Our results demonstrated inducible changes in toxin production in response to food availability: during early larval life, food-deprived tadpoles contained significantly more bufadienolides than their ad libitum-fed conspecifics. This result, combined with the fact that toxin content was not related to body mass, corroborates our earlier finding that the energetic costs of toxin production in toad larvae may be low [71]. It seems contradictory that an inducible defence may be cheap to produce, but detecting associated costs of expressed plastic traits may be problematic in species with a complex life-history, such as anurans, because costs may not appear synchronously with the displayed trait [74,75,76,77]. Nonetheless, enhanced toxin production in food-limited tadpoles concords with results of our field study showing that common toad tadpoles in ponds with high density of competitors (mainly amphibian larvae) contained more bufadienolide compounds and slightly larger total quantities of bufadienolides than tadpoles coexisting with fewer competitors [45]. Thus, in the current experiment, reduced food level might have acted as an indicator of high competitor density, inducing the synthesis of larger amounts of bufadienolides against competitors or the pathogens and parasites they carry.

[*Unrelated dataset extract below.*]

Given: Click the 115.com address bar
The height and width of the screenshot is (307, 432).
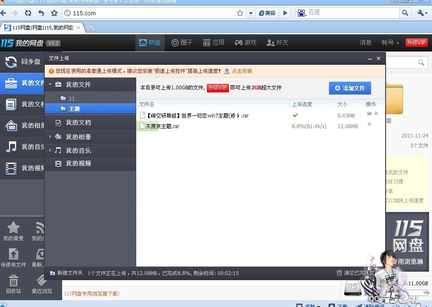Looking at the screenshot, I should pyautogui.click(x=149, y=13).
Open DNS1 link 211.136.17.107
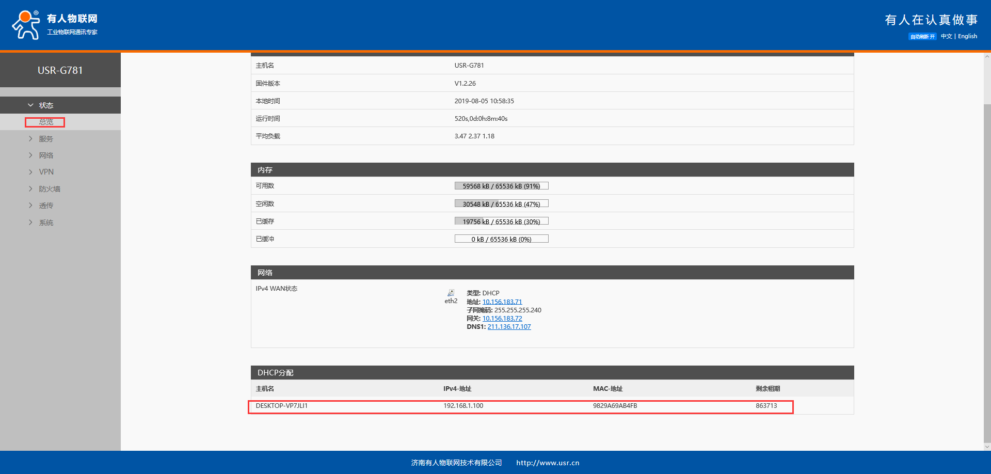Viewport: 991px width, 474px height. (x=509, y=327)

Allelopathy, which is intra- or interspecific competition mediated by chemical substances [78], is a phenomenon of fundamental importance in algae and plants [79, 80], but for animals it has been rarely reported so far [81,82,83]. The existence of chemical interference between amphibian larvae was proposed long ago, but the mediating agents involved in the process have not been identified [69, 84]. Bufadienolides have been suggested to act as allelochemicals [83], but it remains to be tested directly whether the synthesis of these compounds benefits toad tadpoles by negatively affecting competitors or naturally occurring pathogens and parasites. Nonetheless, our results suggest that allelopathy may be a significant factor in the ecology of a wider variety of animals than currently thought.

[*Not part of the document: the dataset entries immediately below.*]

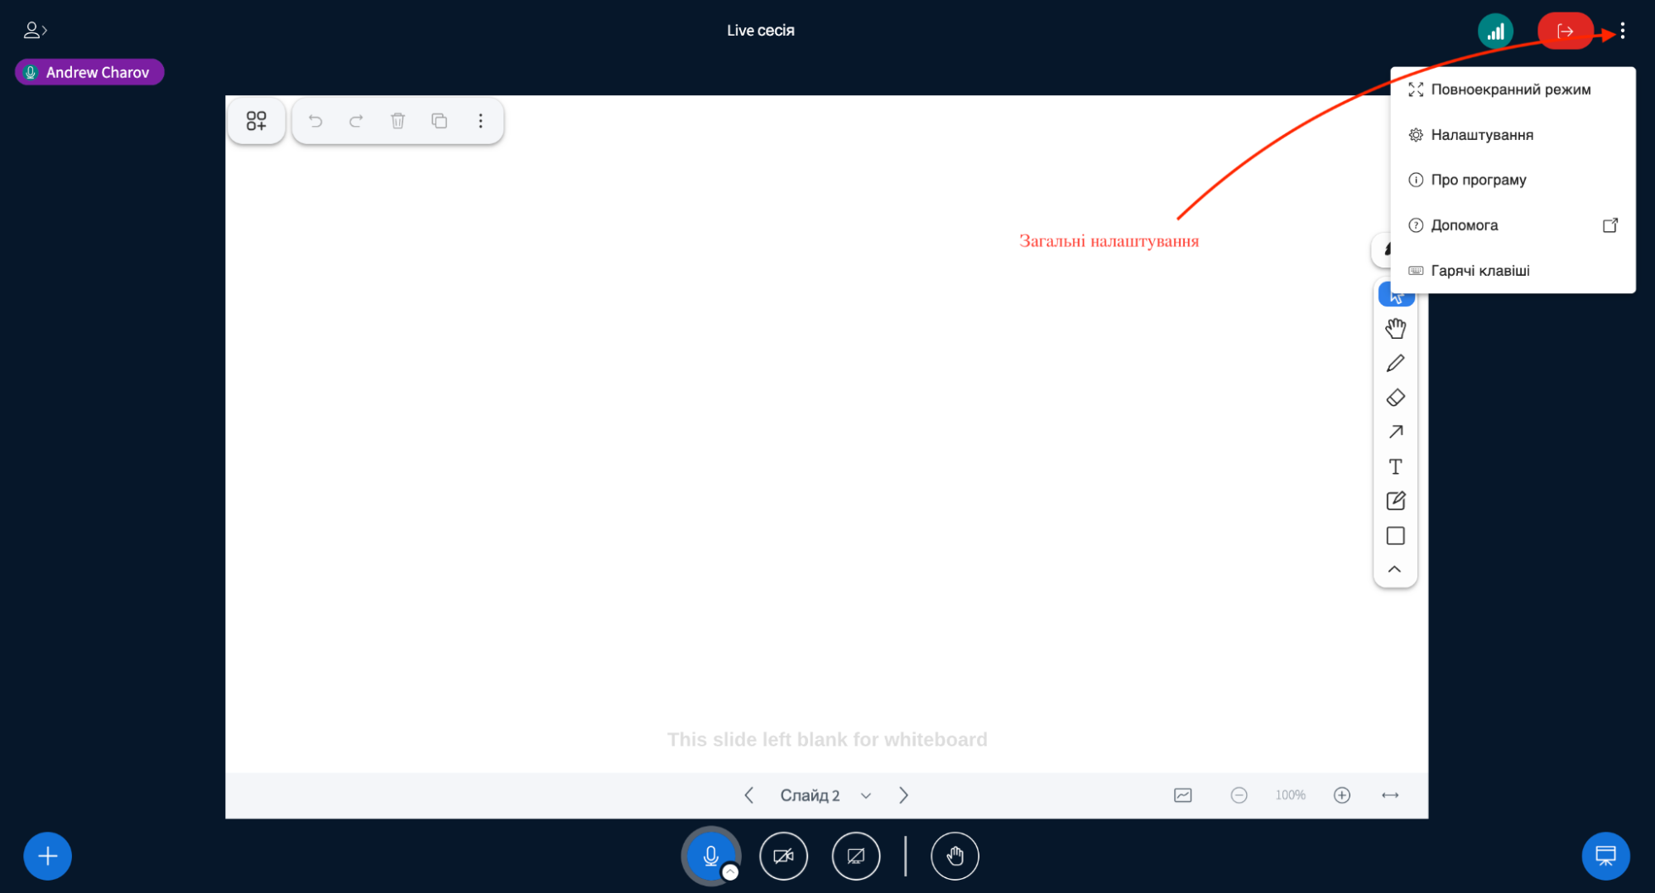Select the Eraser tool
Screen dimensions: 1655x893
tap(1395, 398)
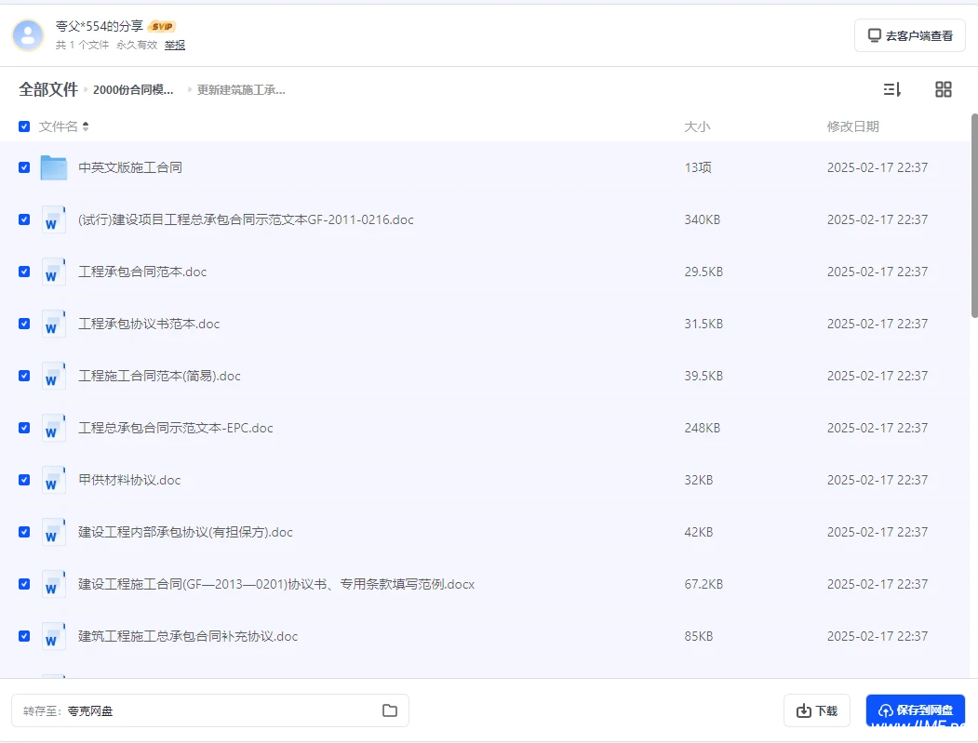Click the user avatar icon
978x743 pixels.
[28, 34]
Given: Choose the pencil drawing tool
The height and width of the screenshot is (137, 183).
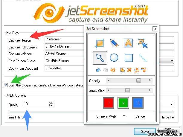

In conclusion, our results are the first to document plastic changes in chemical defences in response to food availability in any vertebrate capable of de novo toxin synthesis. The observation that tadpoles produced more toxins at low food availability than when food was present ad libitum indicated that bufadienolides may be relatively cheap to produce but their production may respond plastically to the perceived intensity of competition for food. Our results furthermore suggest that the ontogenetic timing of the production of various toxin components may be fixed as a constitutive defence in toad tadpoles, whereas inducible plasticity prevails in how much of these components is produced. These results, coupled with those of previous studies, highlight the existence of surprisingly diverse strategies of toxin provisioning and synthesis even among as closely related taxa as the species of the Bufonidae family and, thus, caution against premature generalization of observed strategies among species of other chemically defended groups of organisms. Our findings also suggest that ontogenetic changes in toxin production may have resulted from adaptation to predictable variation in predation risk over development, and, thus, represent constitutive age-dependent changes in anti-predator defence rather than a phenotypically plastic response. Therefore, the same trait can show different degrees of phenotypic plasticity depending on evolutionary history (i.e. different species) and ecological context (e.g. predators or other enemies, such as competitors). Studies scrutinizing the costs of toxin production, clarifying the role of toxins in competitive interactions and immune defence, and identifying the environmental factors promoting fixation of the rate of toxin synthesis appear to be especially promising avenues of future research and will provide important insights into the evolution and ecology of chemical defences.